The crowds cheered for the veterans as they returned from their Honor Flight.
The first order of business was for every veteran to don a matching yellow t-shirt with a back that read “If you can read this, thank a teacher. If you can read this in English, thank a veteran!” The commercial plane (American Airlines, of course) was decorated in full American flag regalia, and it delivered the passengers to Kennedy Airport in Washington D.C. They were greeted at the airport by a musical group performing World War II era songs and crowds holding signs of “thank you for your service!”  

The World War II Memorial in Washington D.C. has a column for every state, and Bob posed next to the Ohio Memorial.
Bob had been to Washington D.C. two times before the Honor Flight – once as a high school senior on a school trip and once for a business trip. Many of the memorials he visited on this special third trip had not even been created the last time he visited the nation’s capital. The itinerary was packed full:  World War II Memorial, Marines Memorial, Vietnam Veterans Memorial, the National Mall, Arlington National Cemetery, and the Air Force Memorial – where he ran into his cousin!
Yet with all the new experiences, Bob shared, “it wasn’t the monuments I liked best – it was the people. The students on break, the adults, little tiny children – they all came up to you and touched your shoulder from behind and said ‘thank you’. Here are grade school kids wanting to shake hands with me!”

Penny, Stephanie, and Bob were reunited after Bob’s Honor Flight experience.
The plane returned to CVG close to 11:00 p.m., and there were a thousand people waiting to greet the 78 Honor Flight honorees. Cheering, hand-shaking, signs, Penny, and Stephanie all greeted Bob upon his return to Cincinnati. “I have had such a fortunate life, a blessed life.” His return was a full life circle experience as he realized, he was welcomed home under the famous Cincinnati glass mosaic murals by Weinold Reiss, one of which featured the very ink production machine his grandfather invented a life time ago.   

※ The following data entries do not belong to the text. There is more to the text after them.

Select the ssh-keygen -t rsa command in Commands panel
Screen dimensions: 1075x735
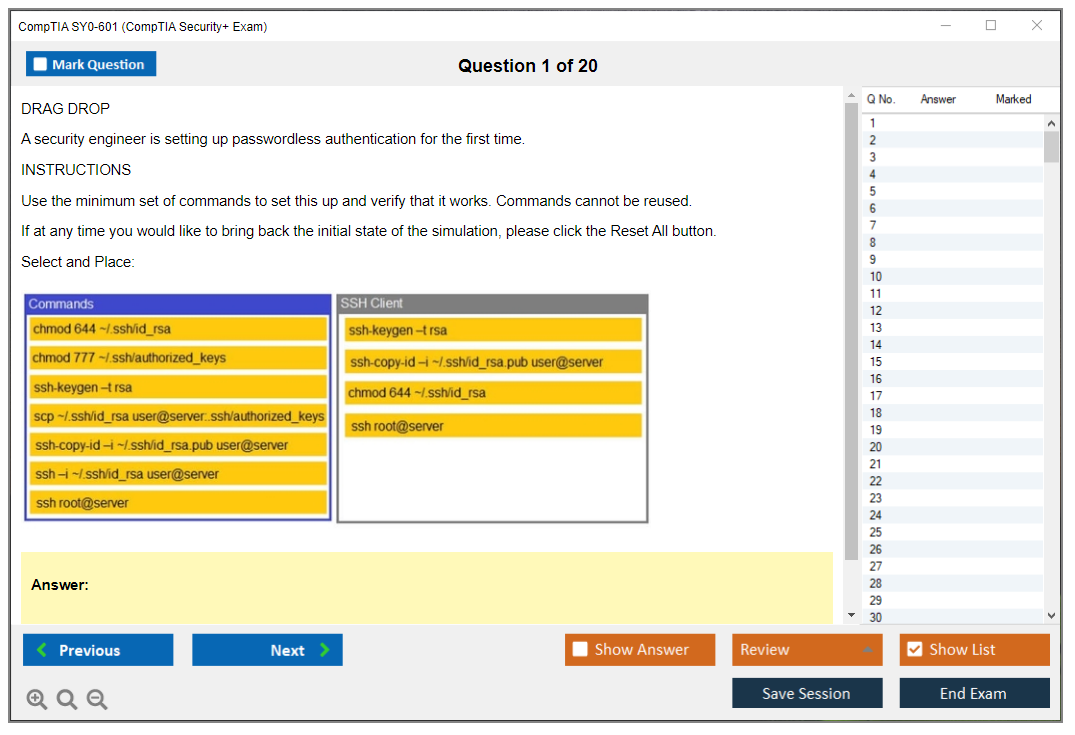[x=178, y=387]
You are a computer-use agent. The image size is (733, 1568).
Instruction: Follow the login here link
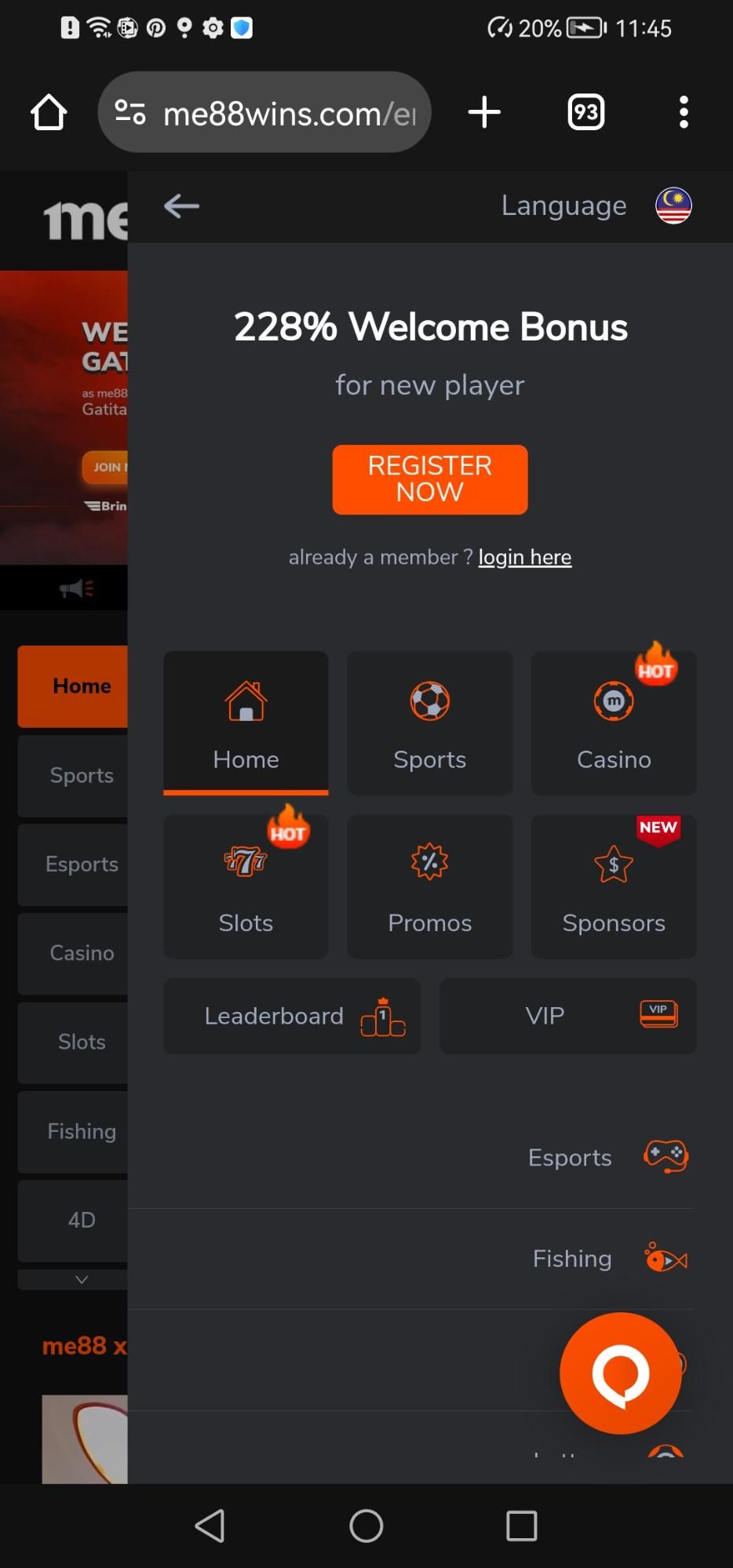click(525, 557)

The Marines Memorial was a moving experience for this Marine.

The Honor Flight Story 
Written by Honor Flight Tri-State
When the National World War II Memorial opened in 2004, retired Air Force Captain Earl Morse – then a Physician Assistant in Springfield, Ohio – noticed that patients who served in WWII loved talking about the new Memorial. He also realized that many might never see it because of age, finances, or poor health. 
In early 2005, Mr. Morse flew several veterans in his own plane to see their Memorial in our nation’s capital. The tremendous impact that trip made for them inspired him to recruit other pilots to do the same. He took his idea to the Wright Patterson Air Force Base Club, and 11 pilots immediately signed up. Honor Flight was launched.  
Word spread quickly. In 2006, a growing waiting list of WWII veterans prompted Honor Flight to begin flying on commercial airlines to accommodate as many as possible. 
Since then, Honor Flight Tri-State has partnered with other hubs to form a nationwide Honor Flight Network. Today we are committed to celebrating ALL veterans 65 and older. World War II, Korean, and Vietnam veterans are eligible for an Honor Flight. We will leave no veteran behind.